O quarto estudo da International Textile Manufacturers Federation (ITMF) sobre o impacto da pandemia na indústria têxtil mundial, realizado entre 20 de maio e 8 de junho, contou com a participação de 600 empresas, que deram conta de uma descida média de 42% nas encomendas atuais.
Este valor foi agravado pelos resultados na América do Sul, onde as encomendas estão a cair cerca de 55%, em comparação com 35% no terceiro inquérito da ITMF, e na Ásia Oriental, que, de uma quebra próxima dos 30% em abril, passou para menos 43%.

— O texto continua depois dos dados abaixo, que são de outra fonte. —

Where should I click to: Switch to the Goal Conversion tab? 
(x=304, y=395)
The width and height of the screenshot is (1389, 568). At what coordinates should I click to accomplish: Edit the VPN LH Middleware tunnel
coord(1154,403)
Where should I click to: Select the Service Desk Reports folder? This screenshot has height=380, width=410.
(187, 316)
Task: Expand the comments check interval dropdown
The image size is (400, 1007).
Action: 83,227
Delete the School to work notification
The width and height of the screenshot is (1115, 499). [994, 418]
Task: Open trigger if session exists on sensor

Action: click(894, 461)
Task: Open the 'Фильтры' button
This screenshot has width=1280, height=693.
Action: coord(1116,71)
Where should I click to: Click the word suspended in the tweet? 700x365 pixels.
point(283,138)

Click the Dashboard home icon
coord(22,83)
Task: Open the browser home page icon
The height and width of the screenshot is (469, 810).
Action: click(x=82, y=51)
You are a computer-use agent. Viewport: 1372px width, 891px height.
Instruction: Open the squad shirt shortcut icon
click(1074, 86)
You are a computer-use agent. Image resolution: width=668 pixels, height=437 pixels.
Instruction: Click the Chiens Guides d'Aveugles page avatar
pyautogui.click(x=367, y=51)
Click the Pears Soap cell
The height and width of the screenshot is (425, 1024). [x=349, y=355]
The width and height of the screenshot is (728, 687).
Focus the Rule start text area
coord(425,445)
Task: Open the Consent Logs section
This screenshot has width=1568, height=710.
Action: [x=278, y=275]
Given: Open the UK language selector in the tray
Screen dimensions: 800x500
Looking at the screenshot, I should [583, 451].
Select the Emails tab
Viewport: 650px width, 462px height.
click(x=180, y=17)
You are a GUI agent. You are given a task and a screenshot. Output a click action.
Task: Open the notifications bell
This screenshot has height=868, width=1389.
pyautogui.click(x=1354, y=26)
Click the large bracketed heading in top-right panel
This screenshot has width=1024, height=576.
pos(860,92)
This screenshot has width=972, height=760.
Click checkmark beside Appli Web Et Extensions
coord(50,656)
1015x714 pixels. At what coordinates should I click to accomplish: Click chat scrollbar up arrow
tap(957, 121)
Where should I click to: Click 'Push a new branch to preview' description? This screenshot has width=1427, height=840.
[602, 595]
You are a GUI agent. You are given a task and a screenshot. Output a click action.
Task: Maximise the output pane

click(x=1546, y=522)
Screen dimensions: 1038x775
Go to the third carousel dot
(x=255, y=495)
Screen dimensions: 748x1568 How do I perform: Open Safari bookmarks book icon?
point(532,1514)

Já na Europa (incluindo a Turquia), as encomendas estão a cair menos do que no último inquérito, com as empresas a referirem uma descida de cerca de 35%, em comparação com os cerca de 45% anteriores.
Na análise ao volume de negócios esperado em 2020 em comparação com 2019, as expectativas permanecem ao mesmo nível do terceiro inquérito da ITMF. «Em média, as empresas antecipam que o seu volume de negócios caia 32%», refere o comunicado.
Esta taxa, no entanto, varia consoante a região, com duas delas a agravarem as expectativas: a Europa e a Ásia Oriental. No caso das empresas do Velho Continente, que em abril esperavam uma descida pouco superior a 20%, a média é agora de uma redução de cerca de 28%. Não obstante, esse valor é ainda melhor do que as expectativas do segundo inquérito, realizado entre 28 de março e 6 de abril, onde a queda esperada superava os 30%.
Em sentido contrário, as empresas de África (menos 25% em comparação com mais de -40% em abril), do sudeste asiático (-22% face a -38%) e da América do Sul (-30% em comparação com -43%) mostram-se mais otimistas do que no terceiro inquérito.
Empresas verticais mais resistentes
Em termos de área de atividade, todos os segmentos, da fiação à confeção, «registaram reduções significativas nas encomendas», com quedas entre 37% e 46%. Os produtores de tecidos e malhas (-46%) registaram as maiores descidas, enquanto as encomendas caíram menos para os produtores verticais (-37%) e confeções (-37%).
Já ao nível das expectativas para o volume de negócios em 2020, os produtores verticais esperam uma descida de 26% face a 2019, enquanto os fornecedores de fibras, fiações e produtores de tecidos e malhas antecipam, cada um, quedas de 33%. Os confecionadores de vestuário, por seu lado, preveem uma descida de 31%.
Recuperar em 2021
Quando questionados sobre quando esperam voltar aos níveis pré-pandemia, 23% apontam para o primeiro trimestre do próximo ano, enquanto 21% referem o segundo trimestre de 2021 e 14% são menos otimistas e indicaram o terceiro trimestre. Há, contudo, «20% das empresas [que] esperam uma recuperação mais rápida no quarto trimestre de 2020», destaca a ITMF.